It was just before 1AM early Friday morning, and President Donald Trump was awake and tweeting. Responding to the looting and rioting that broke out in Minneapolis over George Floyd’s death in police custody there, Trump wrote that the U.S. military is with the state’s governor Tim Walz “all the way” and that “when the looting starts, the shooting starts.” Twitter decided the tweet “glorified violence” and violated its user policies, and appended a note saying so to Trump’s feed.
Trump was incensed.
The moment showcased Trump’s habitual instinct to press on the sorest spots of American public debate, and to use Twitter to do it. It also highlighted the tension between Trump’s reliance on the social media platform to broadcast his instant reaction to events and the challenge Twitter is facing when it comes to how far to let Trump’s speech go.
Twitter drew Trump’s ire earlier in the week when, for the first time, it began directing users to news sites fact-checking the President’s misleading assertions made on the platform about voting by mail. He demanded aides quickly write an order for him to sign that would revisit how much liability social media companies face for content posted on their site, a review that — ironically — could put pressure on companies to restrict more speech like Trump’s and not less.

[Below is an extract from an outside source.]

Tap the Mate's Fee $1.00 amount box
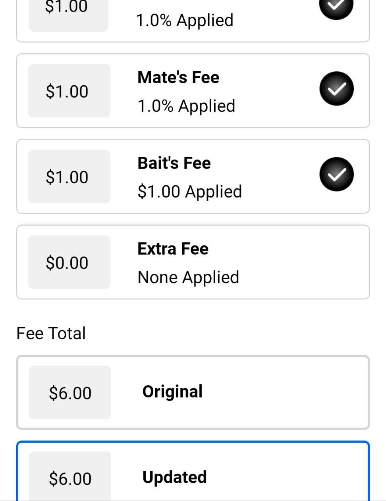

Trump’s campaign and political rise have relied on social media platforms, but he’s also been a regular voice blasting social media companies for what he says is a bias against conservative speech. It’s a tension that’s playing out in real time as social media companies face public pressure to limit the spread of incendiary, hateful or false information online, including when it comes from the President.
Social media seems tailor-made for Trump’s instinctive talent to grab headlines, says Julian Zelizer, a historian at Princeton University. “He understands what goes viral,” Zelizer says. “Each time he does this, he understands that even if it’s bad press, it’s press for him. It’s better than headlines about the pandemic and the death toll which fall on his shoulders.”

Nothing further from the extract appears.